Note how the distance calculation takes into account the periodic boundaries of the system. Note also that you can mix representation based views (e.g. surface="molidx 0") with search based views (e.g. rest="line").

Choosing colors and opacities#

You can set the color and opacity used for a particular representation by passing these as additional terms to the representation or search term, separated by colons. For example, to set the color of a representation to blue we could pass this as an addition :blue to the representation or search term argument.

>>> mol = mols[0]
>>> mol.view(all="licorice:blue")
Blue licorice view of aladip

Here all of the atoms are rendered in blue licorice. Or…

>>> mol.view(all="licorice:blue", ball_and_stick="element C:red")
Blue licorice inside red ball and stick

all of the atoms are rendered in blue licorice, but the carbon atoms are represented as red balls and sticks.

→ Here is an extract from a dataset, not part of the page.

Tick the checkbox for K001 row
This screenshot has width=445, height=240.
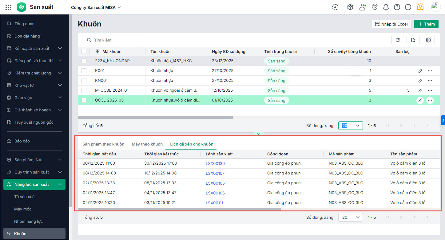[84, 71]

You can use any color name supported by NGLView. These include named colors (e.g. red, green, blue, yellow, including any CSS named color supported by your browser, e.g. orchid, sienna, wheat etc.), colors specified as a red-green-blue hex values (e.g. #FF0000, #00FF00, #0000FF etc.), colors specified as red-green-blue triples (e.g. rgb(255,0,0), rgb(0,255,0), rgb(0,0,255) etc.) or any of the coloring schemes supported by NGLView (e.g. atomindex, bfactor, electrostatic, element, hydrophobicity, random or sstruc).

You also specify the opacity (transparency) of the representation by adding a number between 0 (fully transparent) and 1 (fully opaque). You can use any order of color and opacity, e.g.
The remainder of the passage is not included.